İkinci önemli gelişmenin ise 16 Nisan'da yapılan halk oylaması olduğunu vurgulayan Arslan, "Demokrasi en genel anlamda 'halkın halk tarafından halk için yönetimi' olarak tanımlanmaktadır. Bu tanımın en önemli unsuru, yönetimin öznesinin halk olmasıdır. Siyasi özne olarak halkın temel tercihlerini seçimler ve referandumlar yoluyla açıkladığı da herkesin malumudur. 16 Nisan'da yapılan halk oylamasında halkımız yüksek bir katılımla ve büyük bir demokratik olgunlukla sandığa gitmiştir. Halk oylamasının yüzde 85'i aşan bir katılım oranıyla gerçekleşmiş olması demokrasimiz açısından başlı başına bir kazanımdır. Bu vesileyle halk oylamasının ülkemiz ve milletimiz için hayırlı olmasını temenni ediyorum. Halk oylamasından bağımsız olarak Anayasa'ya göre Türkiye Cumhuriyeti, devletin bölünmez bütünlüğü, milli egemenlik ve adalet anlayışı içinde kuvvetler ayrılığına ve insan haklarına dayanan demokratik, laik ve sosyal bir hukuk devletidir. Anayasal kimliğimizi ifade eden bu nitelikleri haiz demokratik Cumhuriyeti, onun kurucusu Mustafa Kemal Atatürk'ün gösterdiği ve Anayasa'nın başlangıç kısmında ifadesini bulan muasır medeniyet düzeyinin ötesine taşımak hepimizin ortak sorumluluğu olmalıdır. Hiç kuşkusuz muasır medeniyetin en önemli göstergesi adaletin sağlanmasıdır. Mahkemelerin de varlık nedeni olan adalet, tüm erdemlerin kaynağıdır. Erdemin bütünüdür. 'Nizamülmülk'e göre de adalet hakim olunca iyilik de hakim olur; adalet toplumun selameti, iyiliğin mihenk taşıdır."

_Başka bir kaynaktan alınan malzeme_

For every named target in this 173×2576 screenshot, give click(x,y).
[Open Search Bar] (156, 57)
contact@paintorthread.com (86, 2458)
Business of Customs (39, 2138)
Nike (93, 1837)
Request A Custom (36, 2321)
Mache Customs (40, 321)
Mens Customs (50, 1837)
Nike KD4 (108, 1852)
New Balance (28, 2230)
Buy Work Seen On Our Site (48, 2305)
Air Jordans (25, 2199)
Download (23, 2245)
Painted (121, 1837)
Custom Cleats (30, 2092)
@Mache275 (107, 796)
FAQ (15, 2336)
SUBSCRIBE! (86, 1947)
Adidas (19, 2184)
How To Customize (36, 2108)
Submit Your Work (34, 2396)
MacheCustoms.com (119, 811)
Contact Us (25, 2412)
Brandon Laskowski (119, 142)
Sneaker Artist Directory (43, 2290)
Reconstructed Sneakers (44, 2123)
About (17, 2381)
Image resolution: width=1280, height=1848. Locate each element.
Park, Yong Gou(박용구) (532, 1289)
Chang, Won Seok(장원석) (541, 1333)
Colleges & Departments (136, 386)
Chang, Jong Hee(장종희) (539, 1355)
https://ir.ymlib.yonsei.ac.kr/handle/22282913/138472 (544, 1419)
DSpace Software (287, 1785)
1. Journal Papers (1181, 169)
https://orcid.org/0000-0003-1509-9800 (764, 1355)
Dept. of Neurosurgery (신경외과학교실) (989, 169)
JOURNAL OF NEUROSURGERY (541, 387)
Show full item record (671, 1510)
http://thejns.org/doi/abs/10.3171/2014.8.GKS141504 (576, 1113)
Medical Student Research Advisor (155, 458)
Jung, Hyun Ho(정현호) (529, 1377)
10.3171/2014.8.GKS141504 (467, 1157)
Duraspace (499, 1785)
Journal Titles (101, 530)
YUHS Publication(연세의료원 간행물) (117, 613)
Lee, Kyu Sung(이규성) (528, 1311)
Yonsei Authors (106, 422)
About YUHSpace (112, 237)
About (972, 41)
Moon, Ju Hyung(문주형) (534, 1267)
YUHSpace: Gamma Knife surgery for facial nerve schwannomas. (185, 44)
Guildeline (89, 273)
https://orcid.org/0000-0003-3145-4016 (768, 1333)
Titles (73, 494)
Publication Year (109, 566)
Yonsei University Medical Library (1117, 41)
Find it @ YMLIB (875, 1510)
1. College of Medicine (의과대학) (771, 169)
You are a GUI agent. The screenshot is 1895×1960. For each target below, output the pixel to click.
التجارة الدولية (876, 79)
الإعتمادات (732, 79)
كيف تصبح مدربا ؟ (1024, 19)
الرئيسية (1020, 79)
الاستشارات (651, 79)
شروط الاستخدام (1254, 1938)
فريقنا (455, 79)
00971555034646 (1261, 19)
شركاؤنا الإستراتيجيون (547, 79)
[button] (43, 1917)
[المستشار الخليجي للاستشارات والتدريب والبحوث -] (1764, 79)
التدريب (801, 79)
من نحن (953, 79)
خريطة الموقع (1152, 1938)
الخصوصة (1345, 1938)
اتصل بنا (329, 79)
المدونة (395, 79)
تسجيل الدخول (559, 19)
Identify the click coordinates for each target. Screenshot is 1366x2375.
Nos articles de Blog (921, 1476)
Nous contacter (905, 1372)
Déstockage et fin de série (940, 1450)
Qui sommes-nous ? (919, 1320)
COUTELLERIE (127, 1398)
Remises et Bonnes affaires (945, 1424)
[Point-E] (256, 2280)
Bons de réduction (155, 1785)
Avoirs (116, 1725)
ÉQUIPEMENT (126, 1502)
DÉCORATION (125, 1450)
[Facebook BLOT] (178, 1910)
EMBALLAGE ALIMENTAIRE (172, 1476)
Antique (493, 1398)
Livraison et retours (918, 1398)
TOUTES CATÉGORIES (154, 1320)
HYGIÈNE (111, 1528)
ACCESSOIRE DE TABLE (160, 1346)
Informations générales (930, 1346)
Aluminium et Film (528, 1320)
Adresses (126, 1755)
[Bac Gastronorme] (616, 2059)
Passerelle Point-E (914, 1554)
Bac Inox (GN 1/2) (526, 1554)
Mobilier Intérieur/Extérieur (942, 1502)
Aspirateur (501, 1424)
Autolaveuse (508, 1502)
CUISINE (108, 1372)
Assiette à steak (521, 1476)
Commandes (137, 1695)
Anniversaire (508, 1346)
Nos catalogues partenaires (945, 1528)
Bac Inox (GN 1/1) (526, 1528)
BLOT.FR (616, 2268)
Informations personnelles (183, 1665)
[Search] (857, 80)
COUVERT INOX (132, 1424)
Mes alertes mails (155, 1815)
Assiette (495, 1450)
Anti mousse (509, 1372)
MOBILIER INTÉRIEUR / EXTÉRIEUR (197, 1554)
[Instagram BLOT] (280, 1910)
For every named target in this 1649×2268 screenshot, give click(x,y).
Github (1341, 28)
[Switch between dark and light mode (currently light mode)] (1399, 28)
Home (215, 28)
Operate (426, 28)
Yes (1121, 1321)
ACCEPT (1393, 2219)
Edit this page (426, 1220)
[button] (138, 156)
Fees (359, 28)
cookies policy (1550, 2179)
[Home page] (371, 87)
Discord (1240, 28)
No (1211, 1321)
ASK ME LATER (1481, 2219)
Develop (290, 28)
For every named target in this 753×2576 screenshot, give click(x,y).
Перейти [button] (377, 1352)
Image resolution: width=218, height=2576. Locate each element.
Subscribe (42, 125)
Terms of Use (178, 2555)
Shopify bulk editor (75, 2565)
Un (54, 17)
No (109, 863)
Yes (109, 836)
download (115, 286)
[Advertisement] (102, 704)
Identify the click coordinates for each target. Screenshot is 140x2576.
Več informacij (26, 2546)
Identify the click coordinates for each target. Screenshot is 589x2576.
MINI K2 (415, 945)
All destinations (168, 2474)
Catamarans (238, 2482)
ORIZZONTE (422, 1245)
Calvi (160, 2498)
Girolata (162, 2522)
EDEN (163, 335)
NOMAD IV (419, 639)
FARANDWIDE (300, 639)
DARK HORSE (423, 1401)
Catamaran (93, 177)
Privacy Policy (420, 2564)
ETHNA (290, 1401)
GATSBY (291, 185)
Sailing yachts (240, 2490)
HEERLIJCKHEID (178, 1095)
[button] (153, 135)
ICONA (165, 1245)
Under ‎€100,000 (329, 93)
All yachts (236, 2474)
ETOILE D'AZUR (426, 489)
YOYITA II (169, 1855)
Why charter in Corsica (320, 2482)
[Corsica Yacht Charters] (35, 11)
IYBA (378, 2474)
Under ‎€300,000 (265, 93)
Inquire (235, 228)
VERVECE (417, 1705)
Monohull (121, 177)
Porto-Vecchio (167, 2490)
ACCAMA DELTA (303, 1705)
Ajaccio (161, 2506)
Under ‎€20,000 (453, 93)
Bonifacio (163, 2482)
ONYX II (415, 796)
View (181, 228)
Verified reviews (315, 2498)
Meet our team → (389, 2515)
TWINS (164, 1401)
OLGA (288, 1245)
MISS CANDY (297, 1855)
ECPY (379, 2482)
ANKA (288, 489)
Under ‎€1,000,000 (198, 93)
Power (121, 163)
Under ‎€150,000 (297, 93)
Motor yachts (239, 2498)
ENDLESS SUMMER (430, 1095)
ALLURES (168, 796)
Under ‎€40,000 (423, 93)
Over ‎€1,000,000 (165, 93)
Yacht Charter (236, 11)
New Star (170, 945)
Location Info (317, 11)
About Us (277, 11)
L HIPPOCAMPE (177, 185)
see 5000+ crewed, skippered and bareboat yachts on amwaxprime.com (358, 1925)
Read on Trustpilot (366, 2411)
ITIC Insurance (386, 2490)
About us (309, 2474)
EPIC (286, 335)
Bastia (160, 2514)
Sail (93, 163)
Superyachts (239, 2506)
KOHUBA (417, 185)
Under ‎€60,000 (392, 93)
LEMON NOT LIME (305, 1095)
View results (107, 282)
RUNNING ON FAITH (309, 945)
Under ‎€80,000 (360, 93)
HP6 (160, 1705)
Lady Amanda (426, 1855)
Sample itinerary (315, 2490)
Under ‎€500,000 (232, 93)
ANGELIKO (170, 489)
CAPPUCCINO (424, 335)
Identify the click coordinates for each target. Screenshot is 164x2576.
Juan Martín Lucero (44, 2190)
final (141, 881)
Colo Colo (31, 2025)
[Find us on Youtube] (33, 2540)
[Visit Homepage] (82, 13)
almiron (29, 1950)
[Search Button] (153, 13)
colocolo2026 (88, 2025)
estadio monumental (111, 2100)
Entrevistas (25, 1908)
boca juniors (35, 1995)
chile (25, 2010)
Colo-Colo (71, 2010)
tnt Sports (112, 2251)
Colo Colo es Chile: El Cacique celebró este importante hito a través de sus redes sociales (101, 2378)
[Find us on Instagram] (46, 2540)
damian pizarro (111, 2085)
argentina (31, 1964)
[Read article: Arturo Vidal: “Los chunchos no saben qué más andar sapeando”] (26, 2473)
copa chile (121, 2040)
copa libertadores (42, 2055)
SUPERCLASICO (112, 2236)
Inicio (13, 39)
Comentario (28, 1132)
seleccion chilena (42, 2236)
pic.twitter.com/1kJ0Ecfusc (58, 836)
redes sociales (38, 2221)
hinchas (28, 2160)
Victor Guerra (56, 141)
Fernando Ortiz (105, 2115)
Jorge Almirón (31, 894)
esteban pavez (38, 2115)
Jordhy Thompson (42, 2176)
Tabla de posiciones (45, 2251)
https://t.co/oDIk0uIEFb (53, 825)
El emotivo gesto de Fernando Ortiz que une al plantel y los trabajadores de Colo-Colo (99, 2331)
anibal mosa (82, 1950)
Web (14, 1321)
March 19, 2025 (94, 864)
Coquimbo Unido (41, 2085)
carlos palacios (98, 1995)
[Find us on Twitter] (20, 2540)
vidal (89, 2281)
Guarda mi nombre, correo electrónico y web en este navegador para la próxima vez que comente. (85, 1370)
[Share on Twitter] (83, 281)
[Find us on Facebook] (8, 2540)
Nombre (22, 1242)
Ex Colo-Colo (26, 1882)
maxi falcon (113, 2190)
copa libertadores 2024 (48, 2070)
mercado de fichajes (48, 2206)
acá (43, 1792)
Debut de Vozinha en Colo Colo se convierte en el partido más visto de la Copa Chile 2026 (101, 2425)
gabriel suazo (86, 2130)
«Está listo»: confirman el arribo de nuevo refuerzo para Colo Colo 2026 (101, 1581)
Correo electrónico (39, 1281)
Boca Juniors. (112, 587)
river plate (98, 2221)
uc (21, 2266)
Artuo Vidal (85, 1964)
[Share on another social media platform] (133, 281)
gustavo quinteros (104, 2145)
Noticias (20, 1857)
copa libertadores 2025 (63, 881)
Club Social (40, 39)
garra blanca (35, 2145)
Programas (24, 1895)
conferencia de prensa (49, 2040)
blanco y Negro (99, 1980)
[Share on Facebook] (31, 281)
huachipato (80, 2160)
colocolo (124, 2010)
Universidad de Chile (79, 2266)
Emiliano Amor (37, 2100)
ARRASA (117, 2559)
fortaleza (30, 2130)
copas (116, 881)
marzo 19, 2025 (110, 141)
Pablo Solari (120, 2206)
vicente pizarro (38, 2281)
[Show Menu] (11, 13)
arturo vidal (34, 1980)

Arslan, Türk milletinin adaletin hukuki ve siyasi uygulamaları bakımından zengin bir tarihi birikime sahip olduğunu kaydederek, "Tarihin şahit olduğu en güçlü ve görkemli devletlerden biri olan Osmanlı Devleti'nin hukuksal ve siyasal düzenine hakim olan ülke adalettir. Osmanlı devlet geleneğinde önemli yeri olan 'Adalet Dairesi' adaletle başlayıp, adaletle tamamlanan bir anlayışı ifade eder. Adalet Dairesinin diğer unsurları olan ordu, mülk ve halkın itaati ancak adaletin tesisine bağlıdır. Kısaca cihanın düzen ve kurtuluşunu sağlayan adalettir. Sultan 2. Abdülhamid de 19 Mart 1877'de Meclis-i Mebusan'ı açış nutkunda 'Devlet ve milletlerin kuvvet ve kudretinin artması ancak adalet vasıtasıyla olur' demek suretiyle adaletin devletlerin kaderindeki yerini ifade etmiştir" şeklinde konuştu.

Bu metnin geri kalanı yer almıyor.